Barbados and St. Lucia
We were going from Gatwick via Barbados, staying my mothers unfinished, and largely unfunished place there and then flying out via LIAT to SLU and originally, back via Air Jamaica. But Air Jamaica decided to drop the UVF-BGI route and put us on their code-share partner (LIAT) back to Barbados. This was a bit annoying, because when I booked the tickets, there was no flight on LIAT back to BGI. If there was, I’d have booked it, as LIAT was half the price of Air Jamiaca!
So, the flight out was uneventful. We arrived and were picked up after a snafu at immigration. Remember to get the address where you’re staying before going through BGI immigration folks! We only got through because my mum was on their systems already (passing through a few weeks prior). Due to her being at another wedding on the other side of the island, we stayed in a hotel that night, the Hilton. I dipped into the Caribbean sea which was rough and quite exhilariting, the waves were huge, and later on I took some night pics. The hotel was across from the capital, Bridgetown:
Night
Day
Next day, I ventured into town with my Brother to confirm the flight out to St. Lucia. Since the JM ticket said, ‘confirmed’ I didn’t check that segment of the journey. Mistake, as we’ll see later.
Downtown Bridgetown (Parliament
is the building in the middle with green
shutters)
Anyway, that took a
little while, but went smoothly. I decided to see if
we could inspect our heritage at the Parliament (one of the oldest -
from 1639). We could! In fact, one half of the
parliament has been turned into a modern
interactive museum of parliamentary history and
the other half has a guided tour of the House of
Assembly, a lower chamber of elected politicians
and then the Senate (appointed), composed of the
great and good. The Senate chamber had a massive
portrait of the Queen. I thought this was a bit
puzzling, since I keep hearing that Barbados wants
to be a republic, but apparently the lure of
honours keeps the great and good from going for a
full break with the UK, which suits me fine.
Photos were not permitted inside, so all I got was
this picture of the mailbox (or was it a stamp
dispenser, I’m not sure).

• Supplied material:
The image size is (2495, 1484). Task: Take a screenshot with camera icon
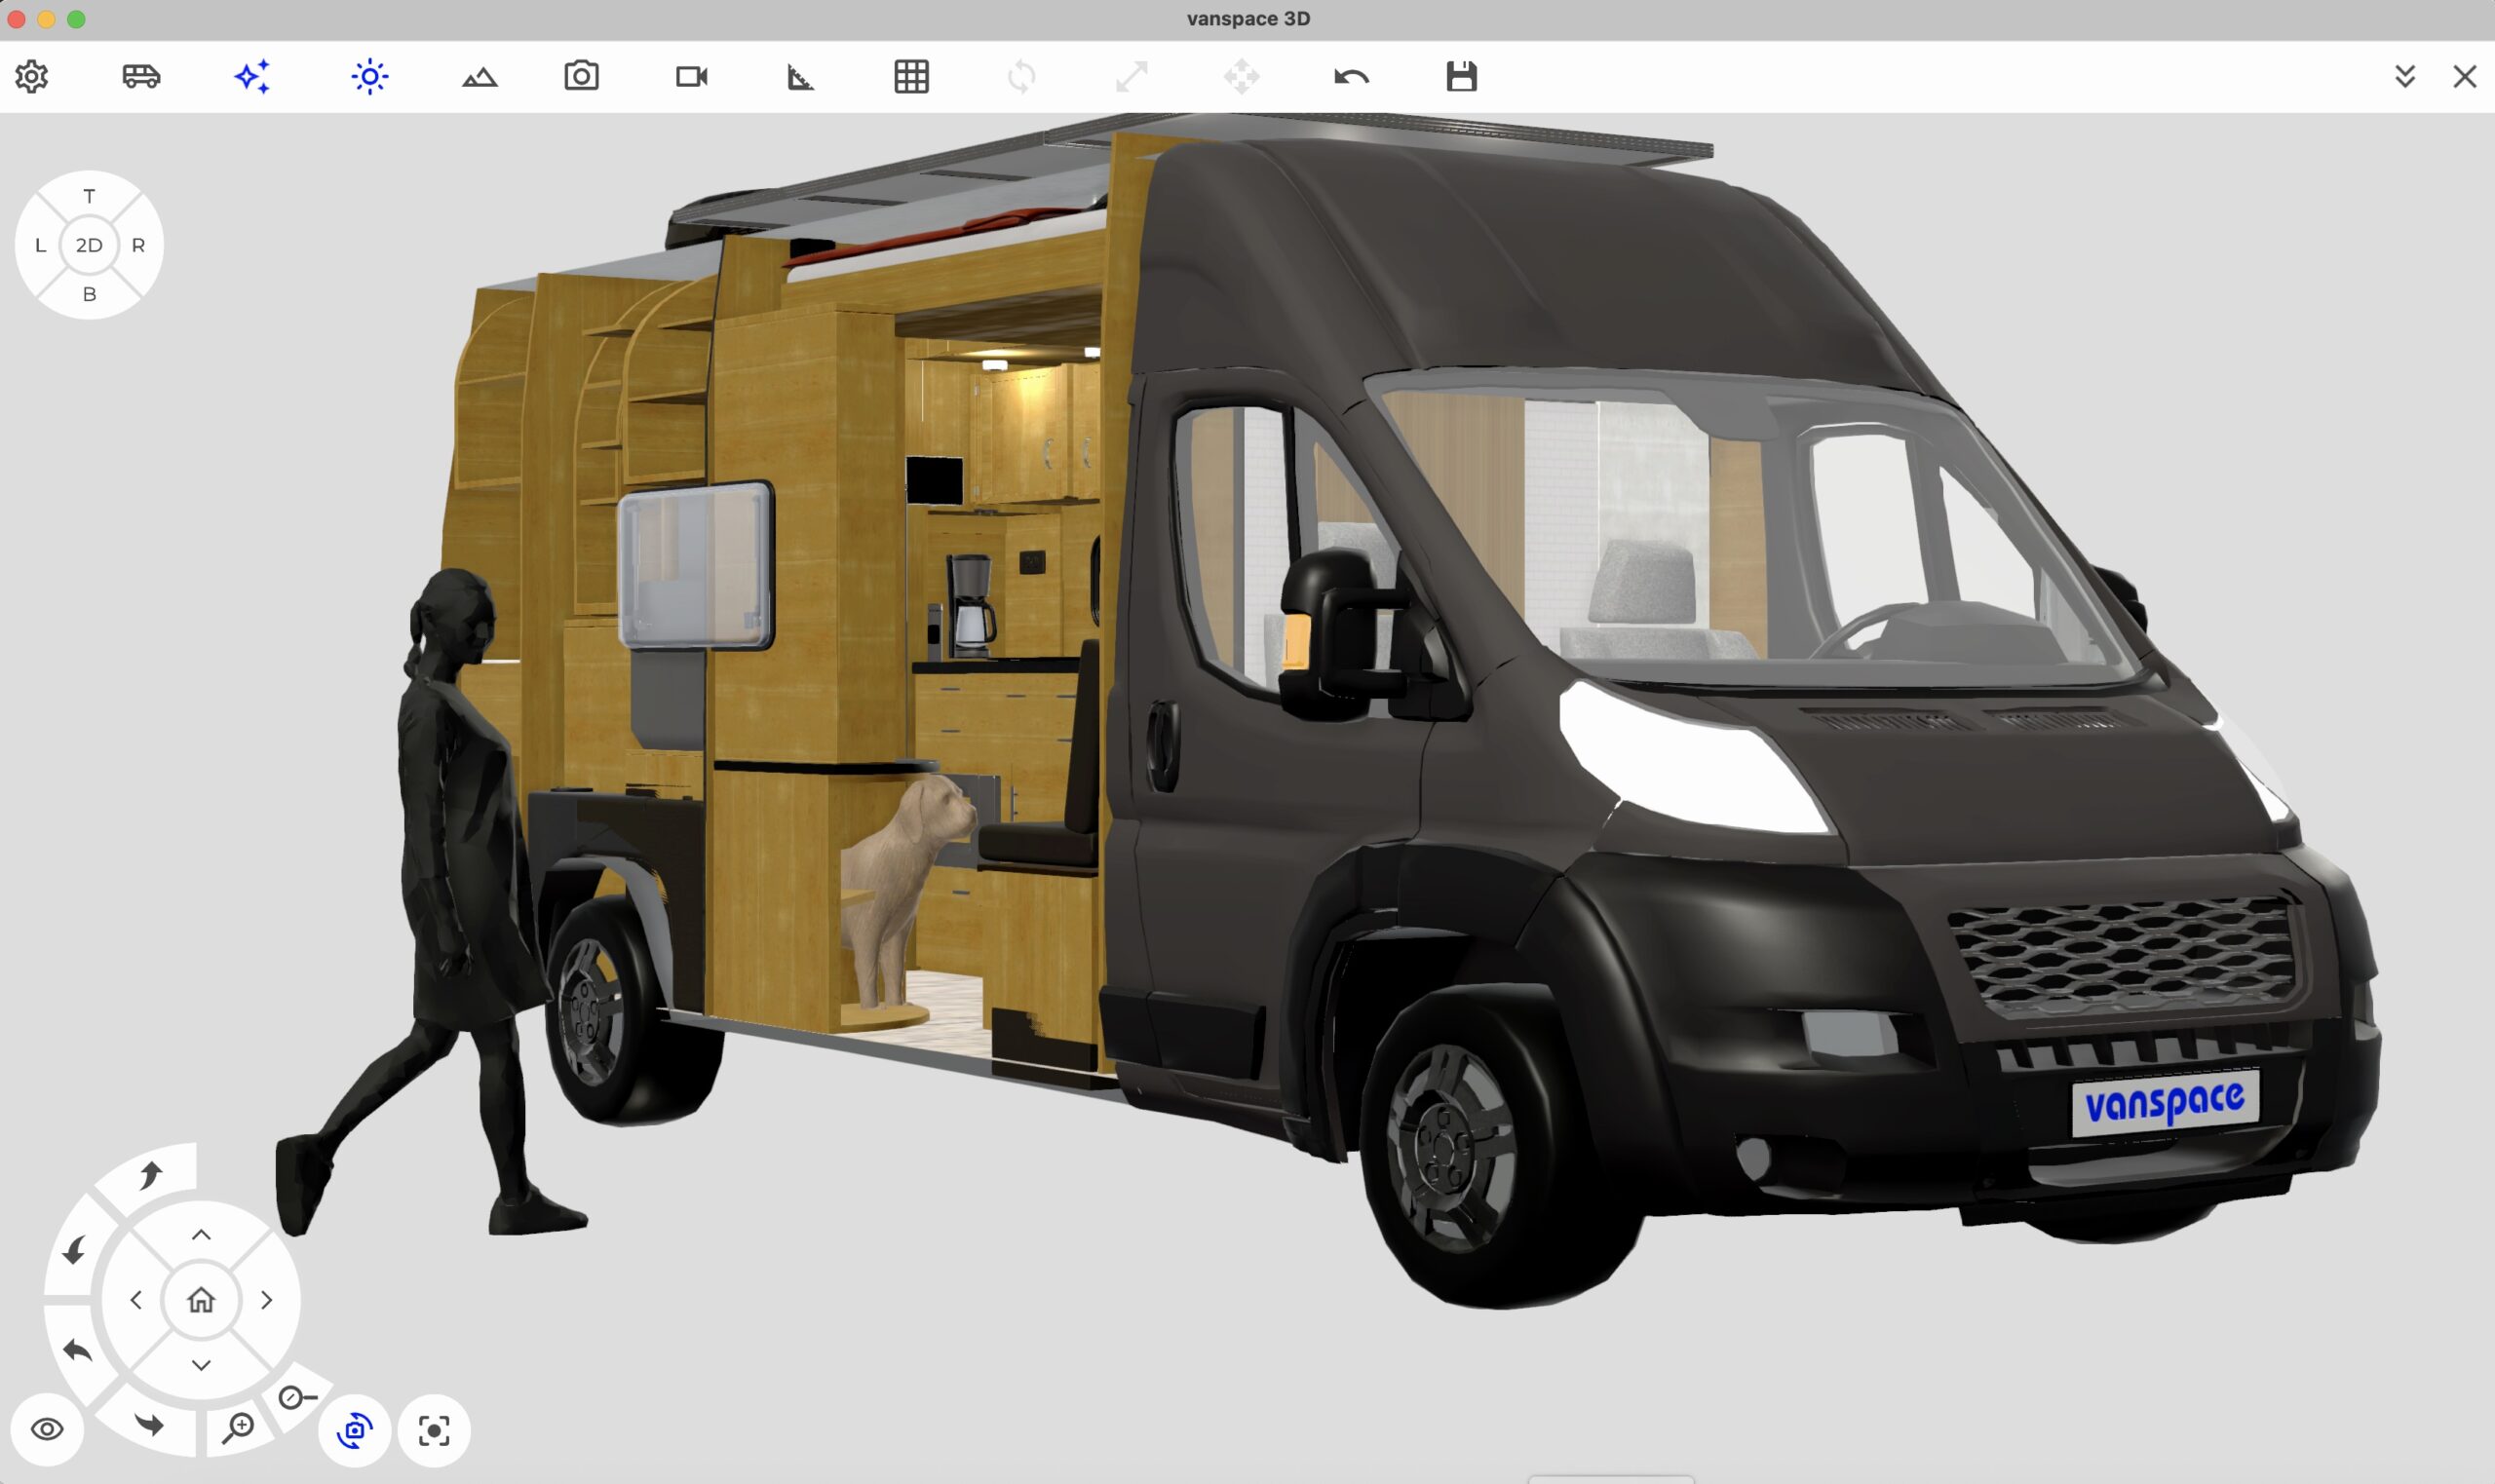581,76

• Exercise requirements:
1. Summarize the Barbados travel post in two sentences.
2. Reproduce word for word the part of the Barbados travel post between "So, the flight" and "we’ll see later.", inclusive.
The lines are separate material with no connection to the Barbados travel post.

• Results of the tasks:
1. The writer flew from Gatwick to Barbados on the way to St. Lucia, got through a snafu at Barbados immigration, and spent the first night at the Hilton across from Bridgetown. The next day the writer went into town to confirm the flight to St. Lucia and then toured the Parliament, one half of which has become an interactive museum of parliamentary history.

2.
So, the flight out was uneventful. We arrived and were picked up after a snafu at immigration. Remember to get the address where you’re staying before going through BGI immigration folks! We only got through because my mum was on their systems already (passing through a few weeks prior). Due to her being at another wedding on the other side of the island, we stayed in a hotel that night, the Hilton. I dipped into the Caribbean sea which was rough and quite exhilariting, the waves were huge, and later on I took some night pics. The hotel was across from the capital, Bridgetown:
Night
Day
Next day, I ventured into town with my Brother to confirm the flight out to St. Lucia. Since the JM ticket said, ‘confirmed’ I didn’t check that segment of the journey. Mistake, as we’ll see later.